Test Name: The name of the test from list above.
Result: The HTTP status code returned.
The logic in the scanner script color codes the response as follows:
Green: 403 - Forbidden (Except for canary GET and POST tests.)
Red: 200 - OK
Blue: 404 - Not Found
Yellow: 500 - Internal Server Error
About Scanner Tests and Colors: The color coding of the tests is provided to help to quickly assess the behavior of your WAF rules against their intended behavior. The goal is to achieve green color responses for all the tests. The purpose of the canary GET and POST requests are to ensure you have not unintentionally blocked legitimate traffic to your test site. These two tests should always return a 200 - OK response.
What are the results of running the scanner script? Were the simulated malicious requests blocked? As you can see by running the script there are several vulnerabilities that need to be addressed. In the remediate phase you will configure an AWS WAF Web ACL to block these requests. When AWS WAF blocks a web request based on the conditions that you specify, it returns HTTP status code 403 (Forbidden). For a full view of the request and response information, you can paste the Request command directly into the console and add the –debug argument.

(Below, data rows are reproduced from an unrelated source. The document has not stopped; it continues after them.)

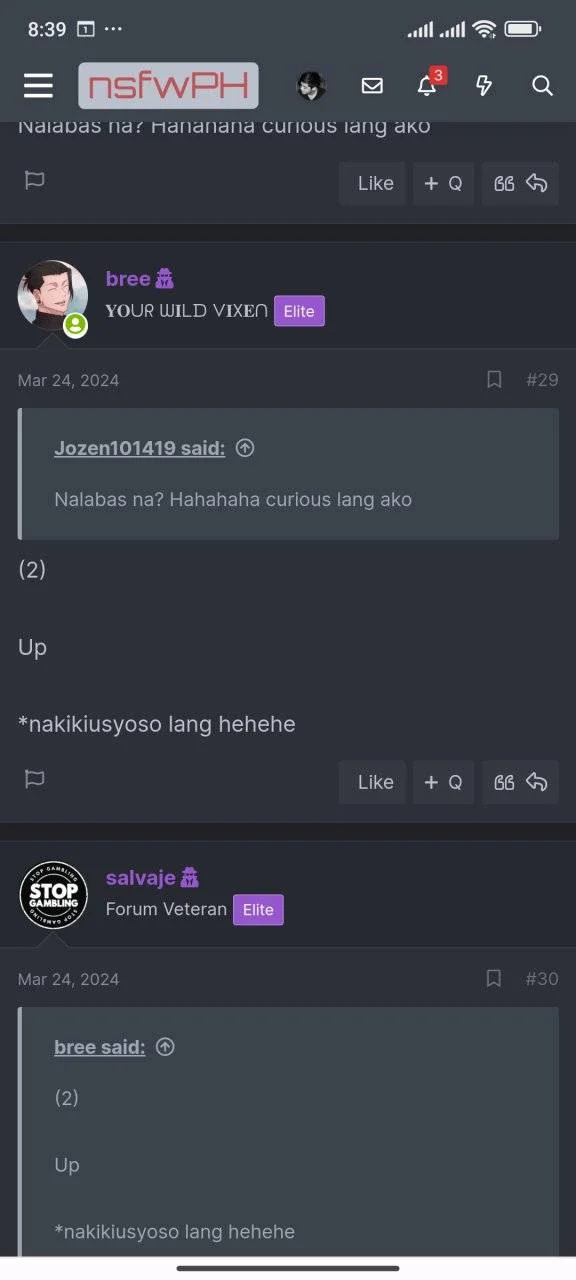Screen dimensions: 576x1280
Task: Jump to Jozen101419's quoted original post
Action: 245,449
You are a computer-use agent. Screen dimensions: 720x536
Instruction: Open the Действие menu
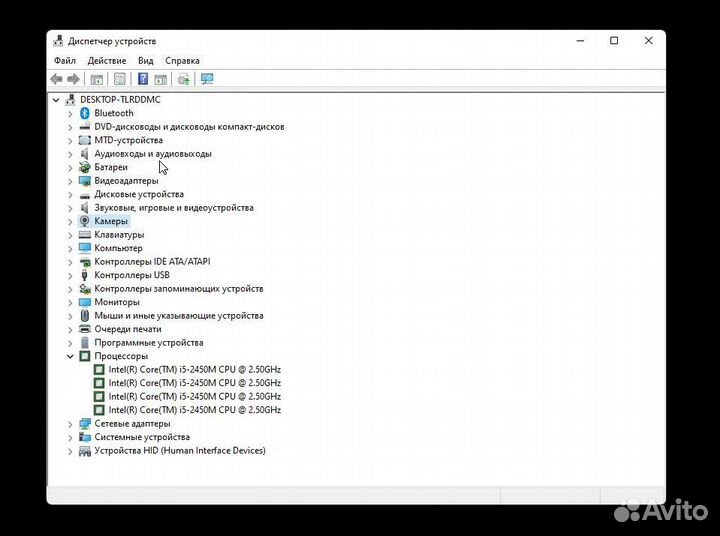pyautogui.click(x=106, y=61)
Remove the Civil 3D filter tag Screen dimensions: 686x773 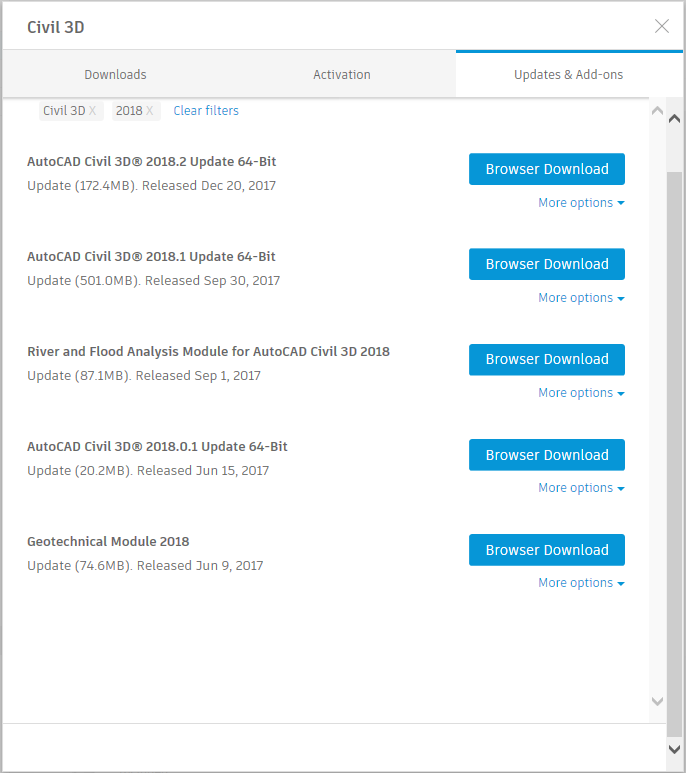(92, 111)
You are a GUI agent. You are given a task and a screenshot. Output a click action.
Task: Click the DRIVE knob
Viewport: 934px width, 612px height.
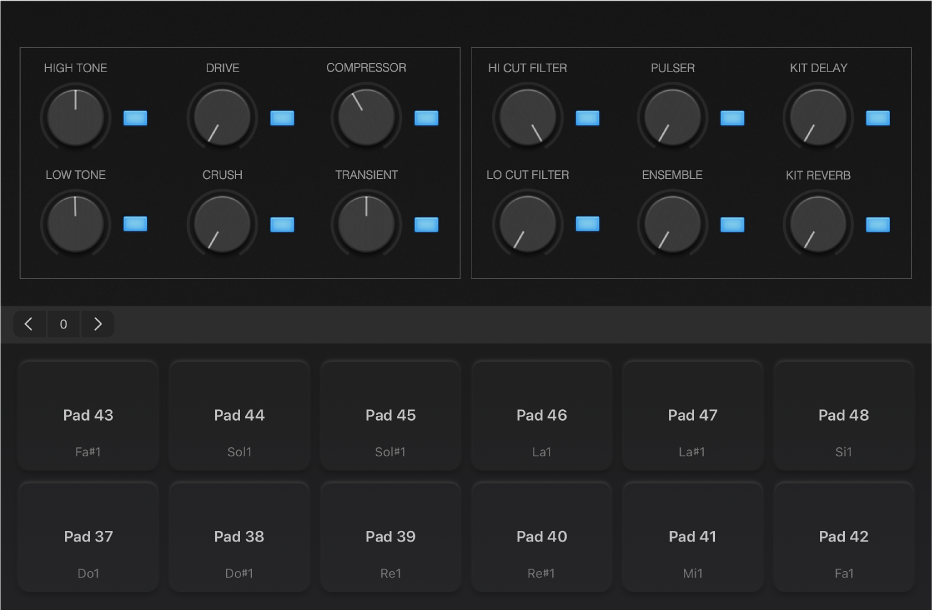click(x=221, y=117)
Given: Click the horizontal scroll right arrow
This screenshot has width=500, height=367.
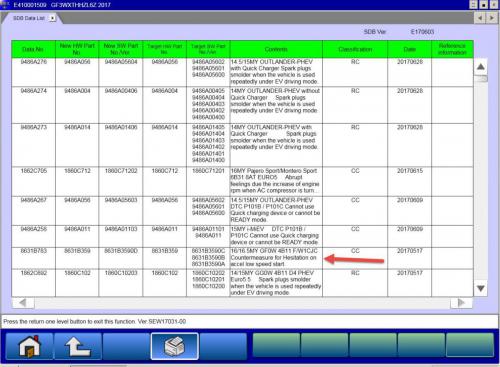Looking at the screenshot, I should (461, 303).
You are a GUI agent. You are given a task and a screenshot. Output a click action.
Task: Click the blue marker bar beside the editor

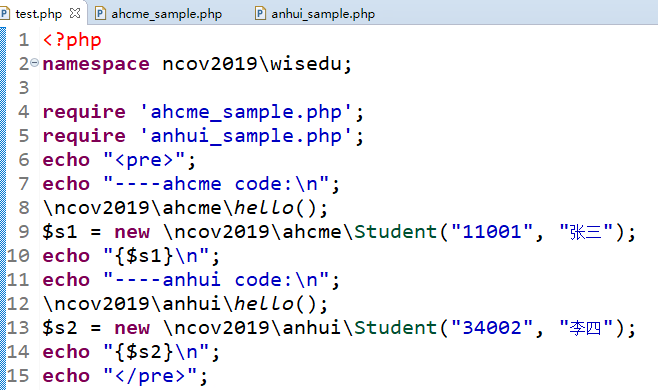pos(3,208)
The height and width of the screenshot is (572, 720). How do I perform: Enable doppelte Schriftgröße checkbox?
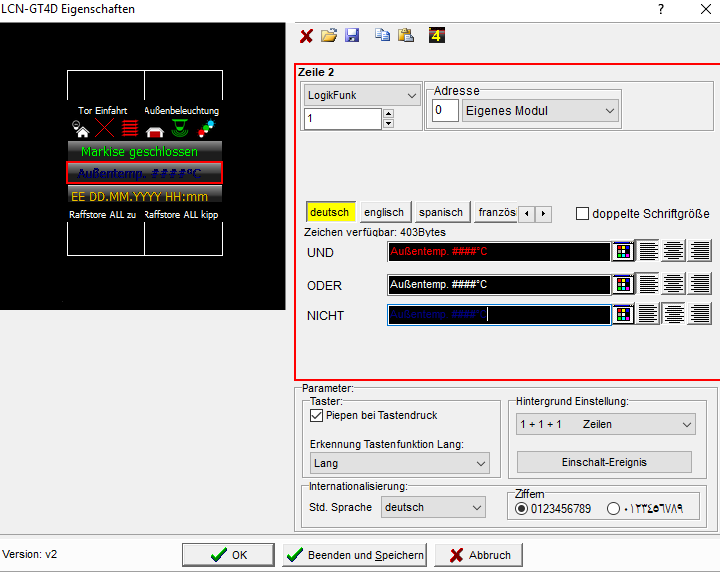[584, 213]
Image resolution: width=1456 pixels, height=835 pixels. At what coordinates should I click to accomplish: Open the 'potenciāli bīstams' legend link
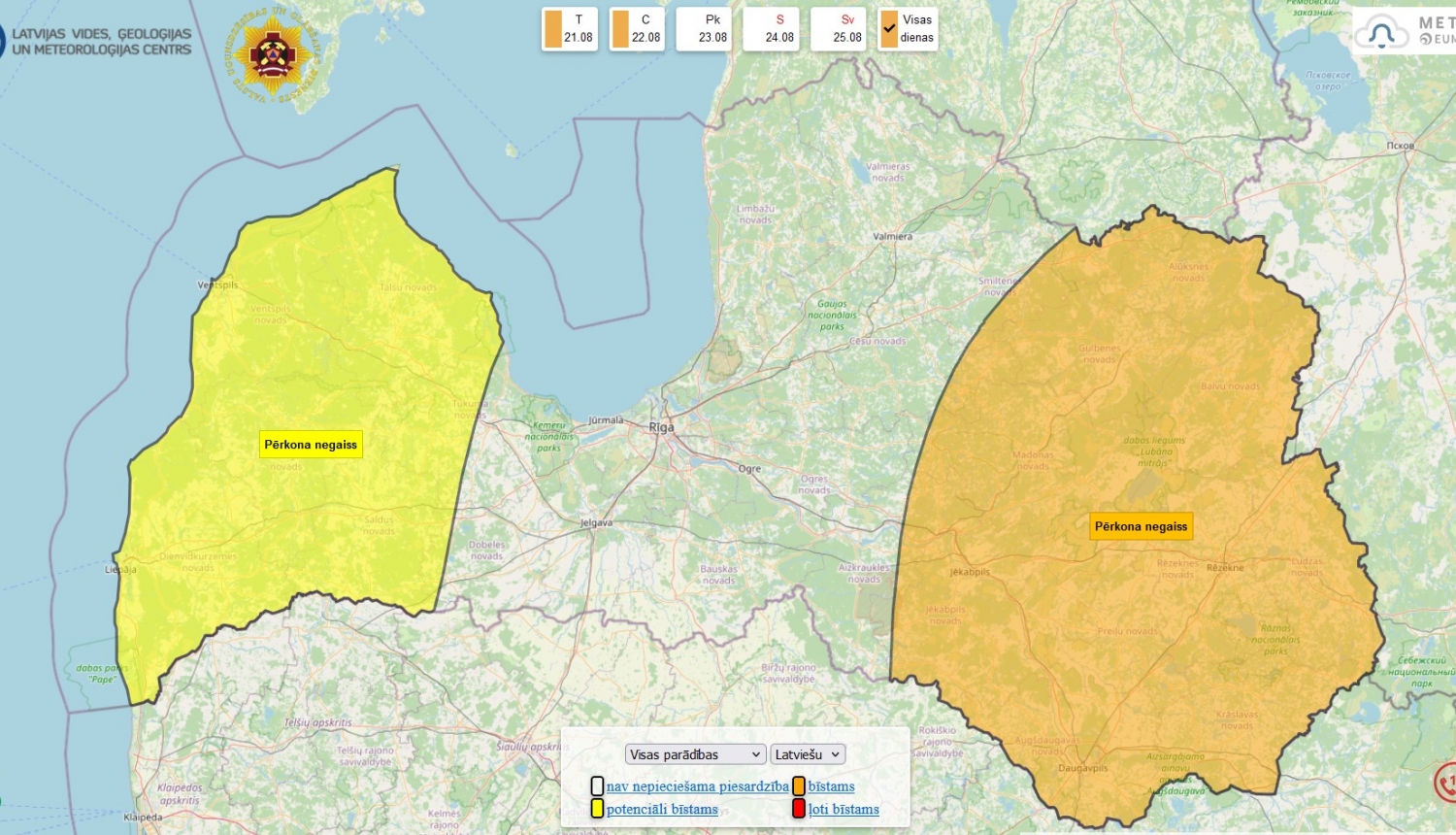click(662, 809)
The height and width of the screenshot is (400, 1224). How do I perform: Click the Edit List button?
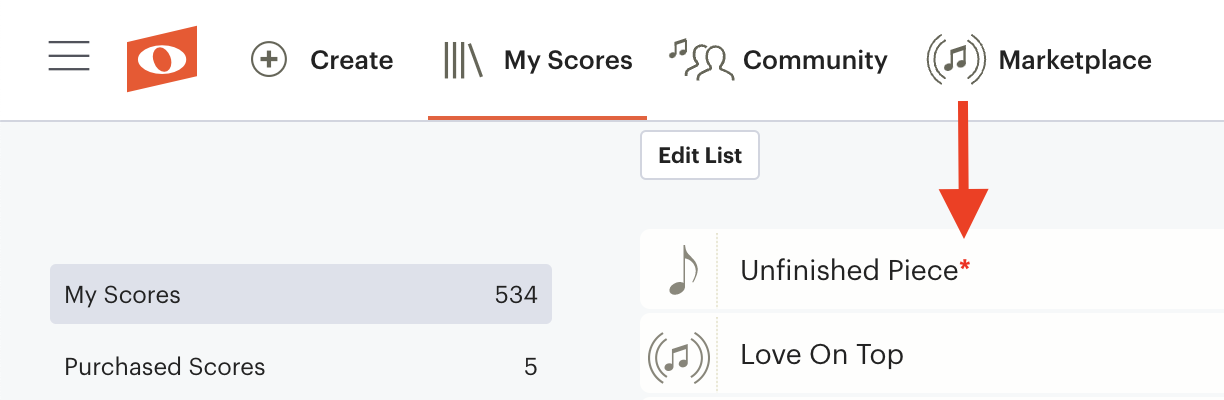click(x=700, y=155)
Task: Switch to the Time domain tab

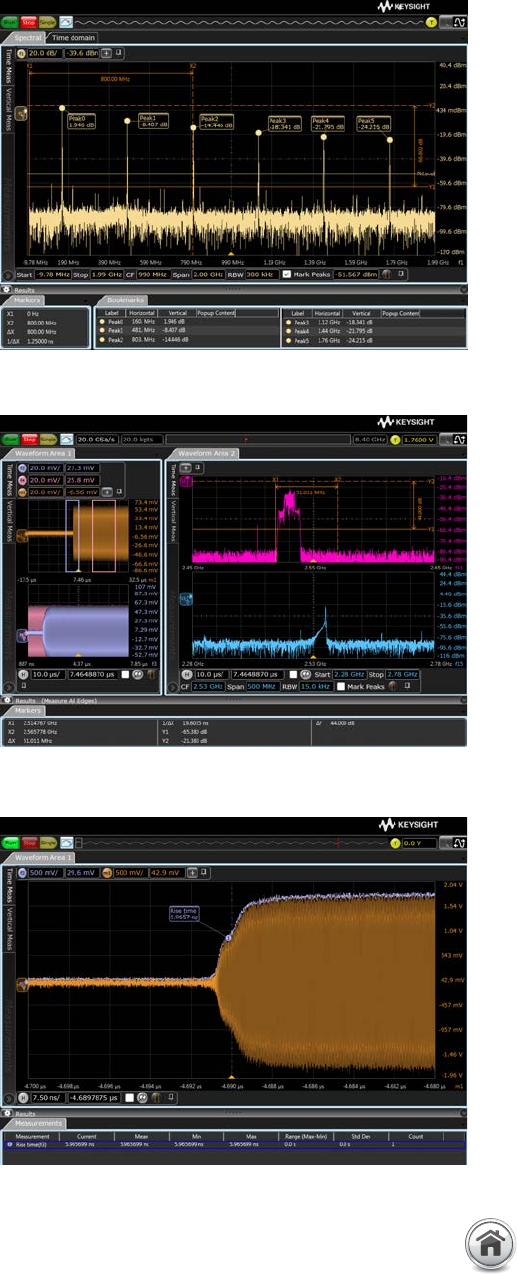Action: coord(73,38)
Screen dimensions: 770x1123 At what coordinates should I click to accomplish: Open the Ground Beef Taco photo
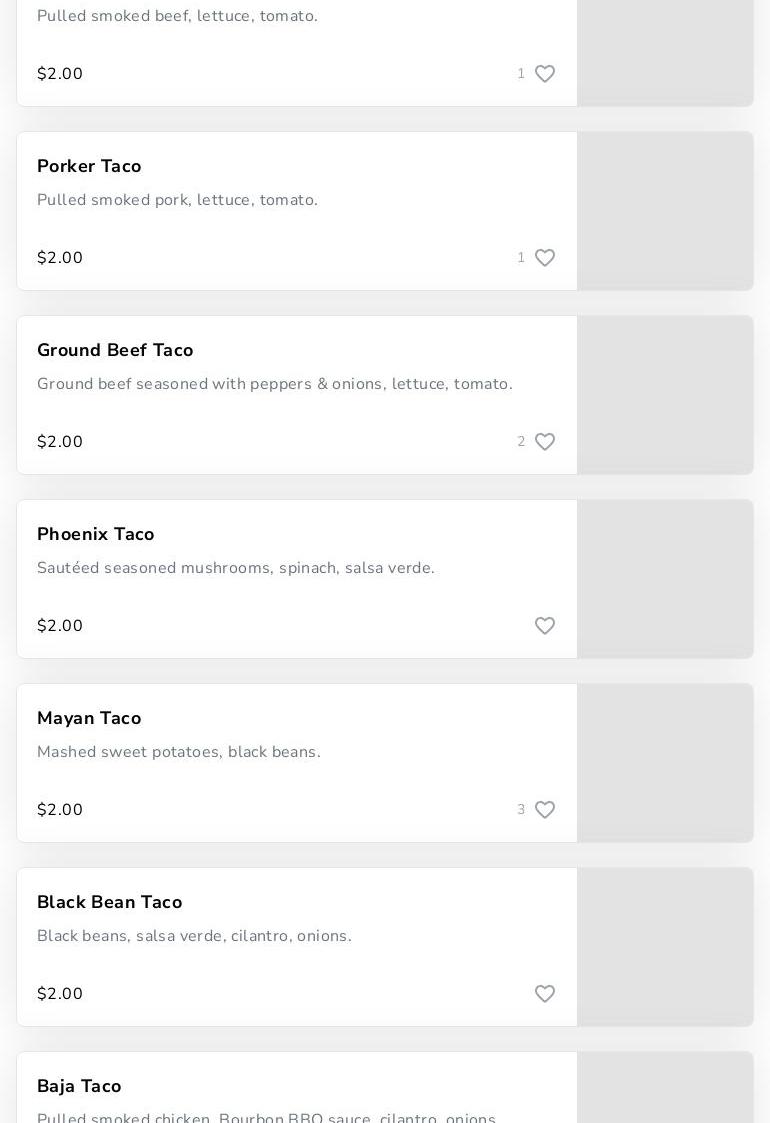tap(665, 395)
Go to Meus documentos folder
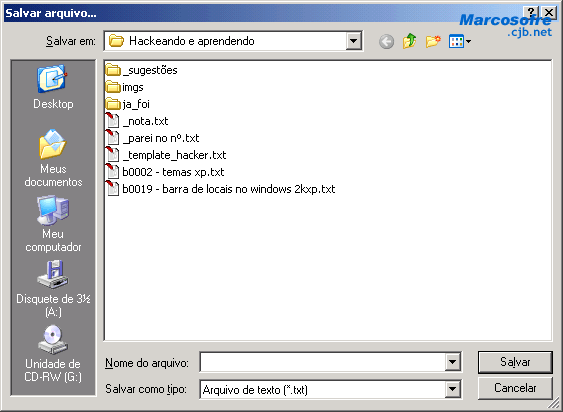Viewport: 563px width, 412px height. tap(53, 158)

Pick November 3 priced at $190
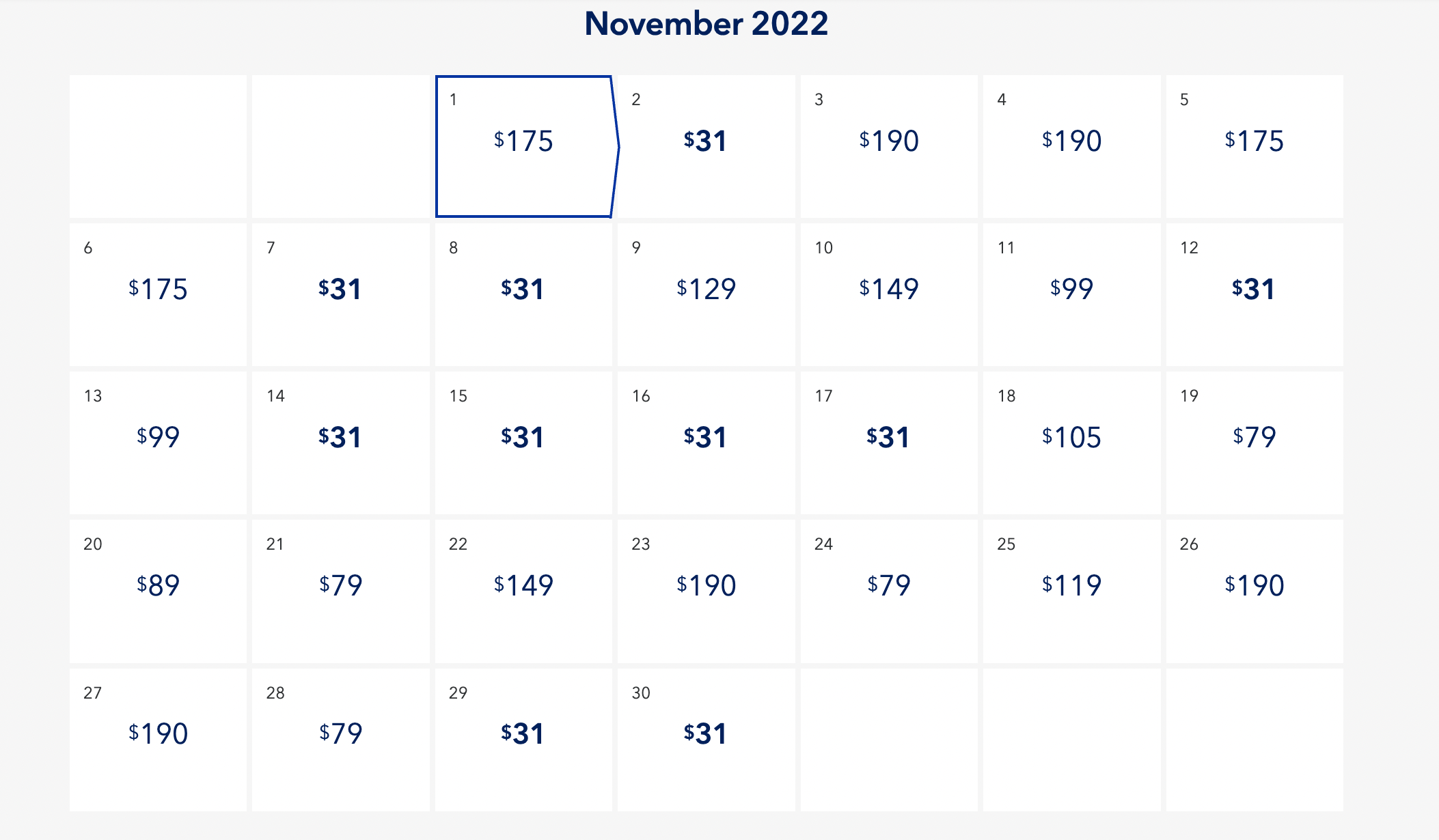click(x=889, y=146)
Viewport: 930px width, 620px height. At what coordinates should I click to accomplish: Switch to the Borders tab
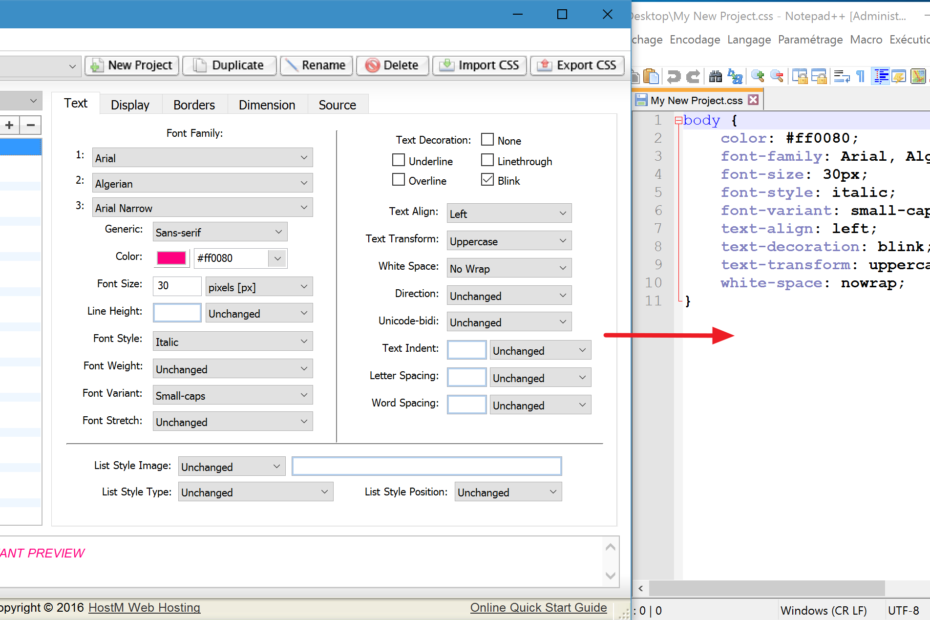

The scanner script uses an open source HTTP client called httpie (https://httpie.org/). HTTPie—aitch-tee-tee-pie—is a command line HTTP client with an intuitive UI, JSON support, syntax highlighting, wget-like downloads, plugins, and more.
Website Scanning Environment and Tools - Automated Scanning
In addition to the manual scanning, automated scanning is also performed against your lab website. The automated tests are similar to the manual tests but the results are posted to a centralized scanning results dashboard along with the other workshop participants. You can identify the scanning results for your site using the UniqueId found in the CloudFormation outputs.